Task description
Using the entries below, restate word for word only the lines from the one with "At what coordinates" to the final line, leaving the pictures out.

Recorded data
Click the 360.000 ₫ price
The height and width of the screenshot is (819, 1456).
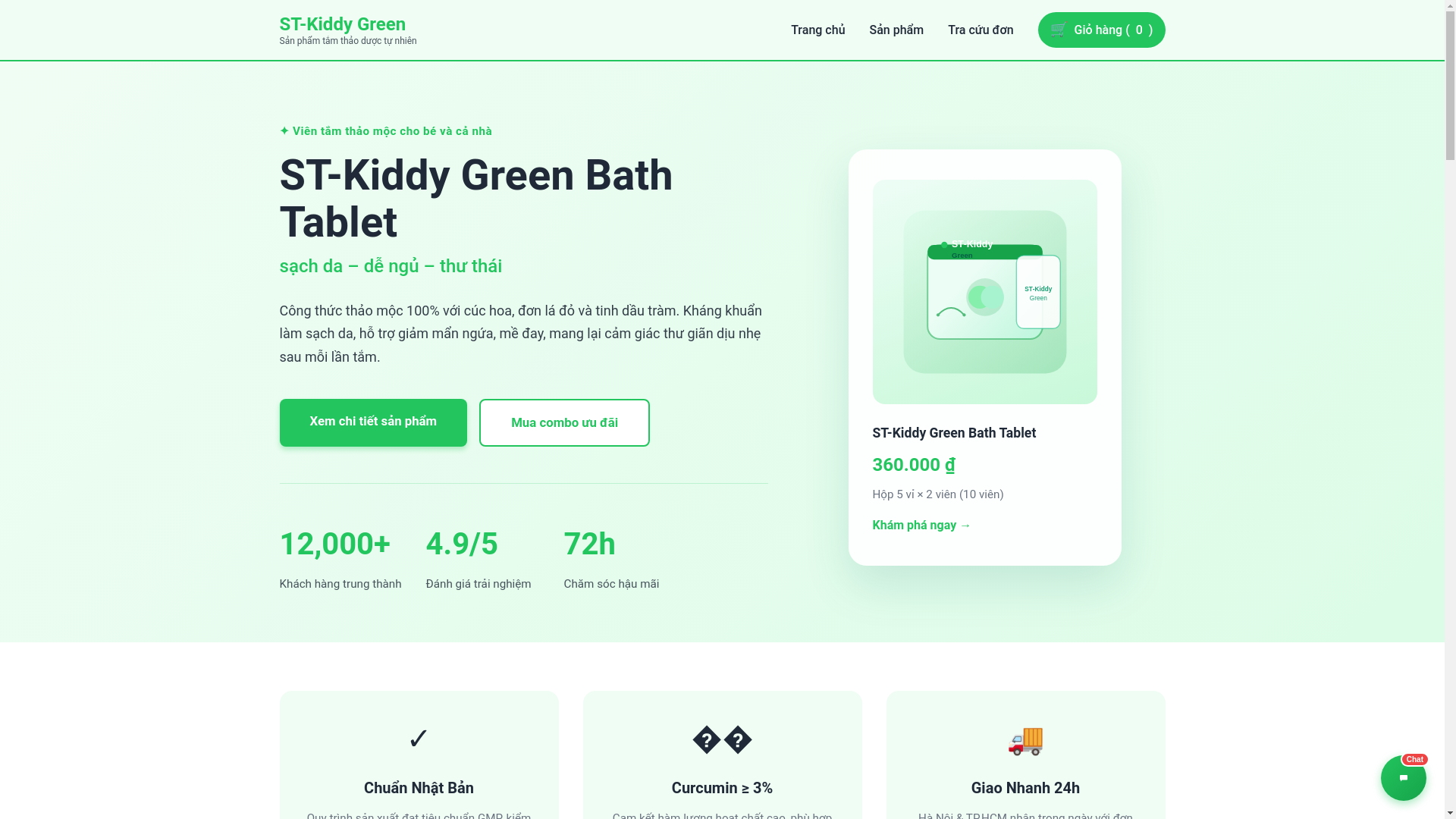click(914, 465)
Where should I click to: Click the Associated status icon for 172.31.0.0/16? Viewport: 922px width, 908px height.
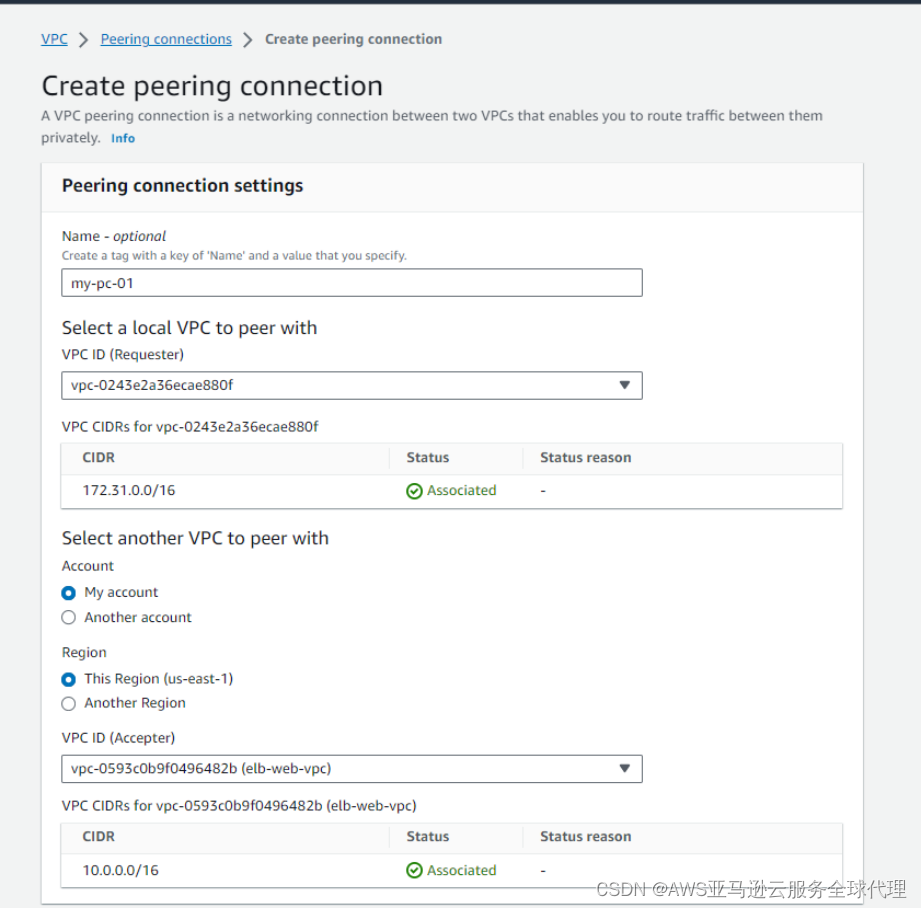click(414, 490)
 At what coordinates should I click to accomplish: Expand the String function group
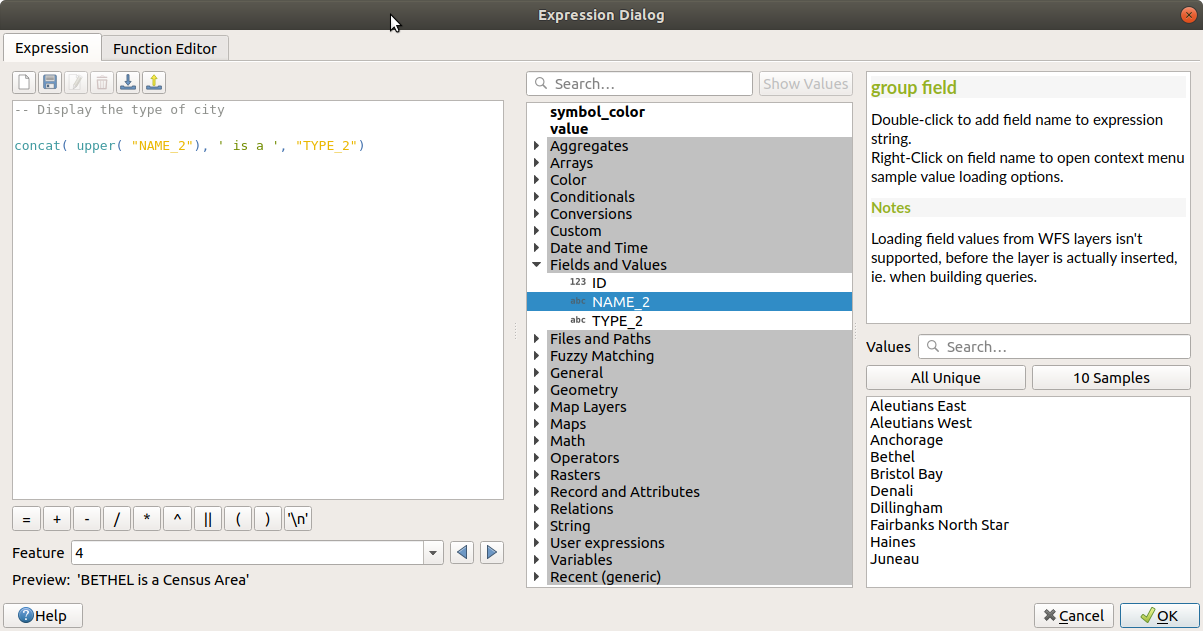[x=537, y=526]
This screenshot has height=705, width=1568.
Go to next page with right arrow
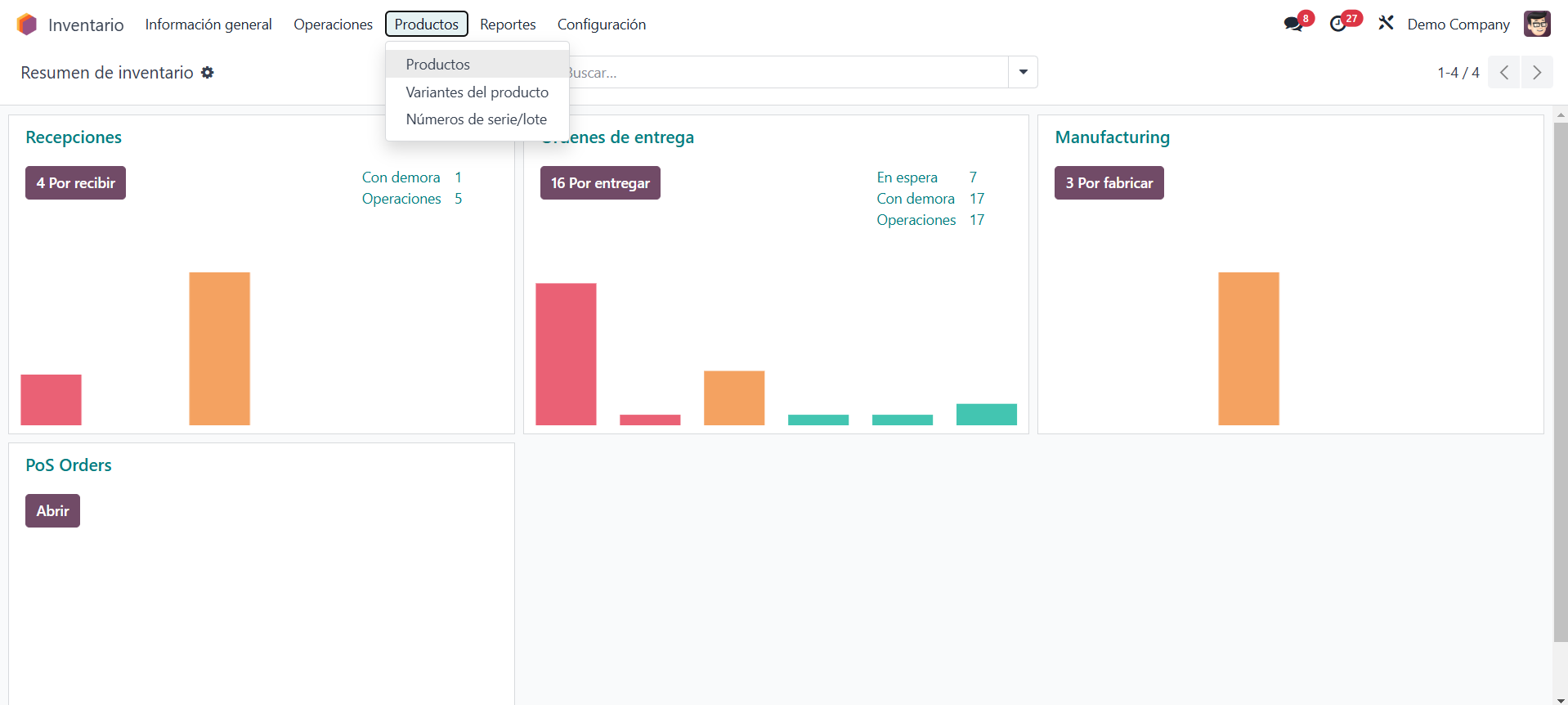(x=1536, y=73)

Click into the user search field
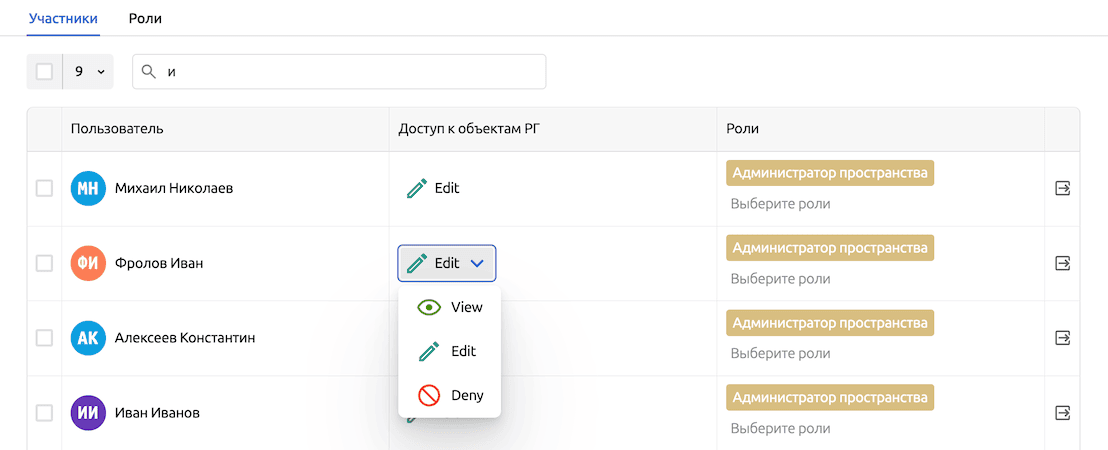pos(350,72)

Result
 At what coordinates should I click to accomplish: Expand the String function group
[x=537, y=526]
This screenshot has height=705, width=1568.
Go to next page with right arrow
(x=1536, y=73)

Click into the user search field
pos(350,72)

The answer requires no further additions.